Czekam na panele obywatelskie z prawdziwego zdarzenia.
Senat odrzucił wniosek prezydenta Andrzeja Dudy o zarządzenie ogólnokrajowego referendum. Szkoda, że senatorowie nie zrobili tego również wcześniej, gdy głosowano w sprawie referendum zarządzonego z inicjatywy prezydenta Bronisława Komorowskiego.
Oba te pomysły budzą różnego rodzaju zastrzeżenia, od konstytucyjnych po jakość pytań. W tym drugim przypadku wątpliwy był także pomysł połączenia referendum z wyborami. Z jednej strony takie rozwiązanie pozwala ograniczyć koszty i może pomóc w osiągnięciu wyższej frekwencji, z drugiej jednak nakłada się na kampanię wyborczą i w efekcie nie pomaga w dobrym przeanalizowaniu spraw poddawanych pod głosowanie. Żegnam więc to drugie referendum bez większego żalu. Z pierwszym przyjdzie się nam jeszcze parę dni pomęczyć.
Nie jest jednak tak, że bezpośredni udział społeczeństwa w podejmowaniu decyzji jest w ogóle zły. Wręcz przeciwnie: ten udział jest kluczowy i jest istotą demokracji. Tyle że nie w postaci, którą zafundowali nam obaj prezydenci.
..........
Opis zadania:
Przepisz fragment tekstu o referendach, zaczynając od „Oba te pomysły” i kończąc na „parę dni pomęczyć.”, a w miejsce „koszty” wstaw „wydatki”.

Wyświetlane informacje:
..........
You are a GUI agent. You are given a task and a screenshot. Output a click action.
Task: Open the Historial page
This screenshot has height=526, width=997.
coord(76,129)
..........
Pełna odpowiedź:
Oba te pomysły budzą różnego rodzaju zastrzeżenia, od konstytucyjnych po jakość pytań. W tym drugim przypadku wątpliwy był także pomysł połączenia referendum z wyborami. Z jednej strony takie rozwiązanie pozwala ograniczyć wydatki i może pomóc w osiągnięciu wyższej frekwencji, z drugiej jednak nakłada się na kampanię wyborczą i w efekcie nie pomaga w dobrym przeanalizowaniu spraw poddawanych pod głosowanie. Żegnam więc to drugie referendum bez większego żalu. Z pierwszym przyjdzie się nam jeszcze parę dni pomęczyć.